Martijn kon het niet verkroppen dat hij van het schip moest. Hij was net officier geworden en nu moest hij van het schip af.

De kapitein had erop gestaan dat hij de papierwerk niet zou doen. Als hij dan toch van het schip af werd gezet moesten ze het zelf ook maar uitzoeken.

Hij speurde de horizon af. Alles wat ook maar kon wijzen op een brits schip wilde hij gezien hebben.

En na een onnodige en zenuwslopende tijd verscheen plots een streepje aan de horizon.
Te klein om te zien van waar.

De kapitein keek door zijn verrekijker.
"Tegen de avond ligt hij voor de kust. Dan weten we het meteen."

"Dat zijn uw zorgen niet kapitein. Dat is het sein dat u vanavond naar de kust moet."
Johannes hield het niet meer en greep de admiraal bij de kraag. Moeilijk was dat niet want hij had een enorme kraag om.

"Dit is mijn schip admiraal! En dat van de V.O.C.!
Jij hoort bij geen enkele van de twee. Het bevel heb je vanavond pas!"
Hij siste "ik hoop voor jou dat je succes vol bent."

Martijn beet op zijn liep. De admiraal wad net iets te enthousiast om het bevel te mogen hebben over de Hollandia. Het had de kapitein razend gemaakt.

"Johannes."
"Kapitein! Hoor je me? Het is kapitein!"
Ondertussen was hij al hoog aangelopen.

"Hoort u dat kapitein Willem? Het gevaar dreigt en hij kan er niet mee overweg!"
"Admiraal. Laten we dit niet doen. En kapitein! U moet nu ophouden!"

Woedend en helemaal rood liet de kapitein admiraal Tulp los. Boos stormde hij zijn kapiteinshut in.

Martijn liep achter hem aan nadat hij eerst een verwijtende blik wierp naar Tulp.
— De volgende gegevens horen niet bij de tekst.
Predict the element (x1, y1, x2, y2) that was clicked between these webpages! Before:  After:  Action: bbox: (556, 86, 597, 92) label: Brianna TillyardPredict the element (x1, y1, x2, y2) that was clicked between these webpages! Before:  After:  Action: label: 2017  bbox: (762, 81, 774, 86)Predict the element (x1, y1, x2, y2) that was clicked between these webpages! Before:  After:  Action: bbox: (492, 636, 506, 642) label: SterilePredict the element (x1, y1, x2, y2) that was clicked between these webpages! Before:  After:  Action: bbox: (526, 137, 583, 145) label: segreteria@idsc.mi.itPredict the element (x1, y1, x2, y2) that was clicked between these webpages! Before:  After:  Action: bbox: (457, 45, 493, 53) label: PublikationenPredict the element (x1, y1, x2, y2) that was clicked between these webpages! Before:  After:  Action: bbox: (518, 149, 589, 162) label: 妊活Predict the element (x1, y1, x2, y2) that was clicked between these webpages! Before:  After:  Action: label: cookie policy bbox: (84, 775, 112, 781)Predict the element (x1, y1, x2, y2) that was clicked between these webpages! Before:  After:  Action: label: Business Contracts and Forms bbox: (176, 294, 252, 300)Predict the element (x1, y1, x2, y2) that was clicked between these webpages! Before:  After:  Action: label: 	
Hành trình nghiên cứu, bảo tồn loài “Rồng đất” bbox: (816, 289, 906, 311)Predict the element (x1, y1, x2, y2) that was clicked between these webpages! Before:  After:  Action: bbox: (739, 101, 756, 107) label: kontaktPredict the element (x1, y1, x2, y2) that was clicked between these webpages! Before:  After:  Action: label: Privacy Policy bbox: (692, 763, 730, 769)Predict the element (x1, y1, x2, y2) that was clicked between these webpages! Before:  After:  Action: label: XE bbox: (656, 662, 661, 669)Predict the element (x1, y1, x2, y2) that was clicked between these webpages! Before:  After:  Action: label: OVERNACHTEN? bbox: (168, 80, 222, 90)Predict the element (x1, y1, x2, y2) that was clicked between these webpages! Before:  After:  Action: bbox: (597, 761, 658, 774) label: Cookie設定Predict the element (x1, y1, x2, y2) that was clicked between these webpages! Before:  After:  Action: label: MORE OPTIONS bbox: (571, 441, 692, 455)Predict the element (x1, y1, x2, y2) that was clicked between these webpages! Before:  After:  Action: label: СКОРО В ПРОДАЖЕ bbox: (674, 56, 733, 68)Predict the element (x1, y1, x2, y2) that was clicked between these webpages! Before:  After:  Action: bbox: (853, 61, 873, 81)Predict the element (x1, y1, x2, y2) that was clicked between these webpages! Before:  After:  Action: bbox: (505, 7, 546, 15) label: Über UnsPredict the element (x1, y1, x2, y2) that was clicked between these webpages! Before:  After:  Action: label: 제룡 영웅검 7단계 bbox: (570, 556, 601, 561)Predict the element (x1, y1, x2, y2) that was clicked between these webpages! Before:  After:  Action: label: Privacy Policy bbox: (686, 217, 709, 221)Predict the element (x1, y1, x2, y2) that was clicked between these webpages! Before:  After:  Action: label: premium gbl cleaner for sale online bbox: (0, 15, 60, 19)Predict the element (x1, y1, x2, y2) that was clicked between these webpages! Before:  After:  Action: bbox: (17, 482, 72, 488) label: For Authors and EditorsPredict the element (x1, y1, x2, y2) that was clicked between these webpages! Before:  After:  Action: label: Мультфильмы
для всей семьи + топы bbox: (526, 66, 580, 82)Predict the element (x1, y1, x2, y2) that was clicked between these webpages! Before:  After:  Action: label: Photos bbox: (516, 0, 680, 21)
Kapitein Willem maande de admiraal voorzichtigheid in met zijn blik.

De kapitein ijsbeerde woest in zijn hut rond.
"Ik kan die Tulp niet uitstaan! Was het al maar een bloembol. Had ik er ten minste een pint van kunnen kopen!"

"Kapitein hij is het niet waard."
"Weet ik en ik kan zijn gezicht toch nog steeds niet uitstaan!"

De kapitein gooide zich in zijn stoel en trok zijn hoop messen.
Als een wilde man begon hij ze naar de roos te gooien.
En hij werd nog furieuzer toen hij er eentje mis gooide.

Johannes bleef de rest van de dag in zijn hut. En hij zei niets. Hij liep van zijn stoel naar zijn bed en dan naar de kast, keek uit het raam en ging dan weer op de stoel zitten. Martijn zat op zijn eigen stoel niets te doen. Hij dacht wel aan dingen, vooral hun avonturen. Maar in het algemeen staarde hij voor zich uit.

Martijn ontwaakte uit een roes van niets doen toen de kapitein plots heel diep zuchtte en rechtstond voor de zoveelste keer.

Hij nam een jute zak en liep naar zijn kast. Het uren durende werk van Martijn om alle kaarten te sorteren sloeg hij in de wind en begon bezeten de rollen in de zak te stoppen. Hij was boos en haastte zich maar lette erop dat hij ze niet beschadigde.

Toen alle kaarten in de zak pasten, wonderlijk genoeg, begon hij andere en meer persoonlijke spullen in te pakken. Messen in hun schede, wat brieven, notities, zijn logboek, en een minimale hoeveelheid kleren.
Een zwaard ook nog.
En een wat logischer iets.

De kapitein liep naar het bed van Martijn en tilde zonder pardon de matras op. Het laken zakte naar beneden en het kussen viel aan zijn voeten. De kapitein trok een zak uit het bed. Martijn staarde met zijn mond vol tanden naar de zak.
Het geluid van héél veel geld in een zak kende hij ondertussen al. Maar dat het onder zijn bed lag?

Hij keek Martijn een seconde aan met waterige blauwe ogen. Hij had vast gevoeld dat hij naar hem aan het kijken was. Hij knipperde en keek hoe hij de munten zak in de grote zak liet glijden.

Hij wist wat het betekende.
Zijn gierige tikje, een toekomst, zekerheid, onderdak en voeding. En alles om het niet verloren te laten gaan.

De kapitein wist dat het een brits schip moest zijn. Anders had hij nog gewacht om van boord te gaan. Zijn haast getuigde echter dat hij het wist en hun huid ging redden.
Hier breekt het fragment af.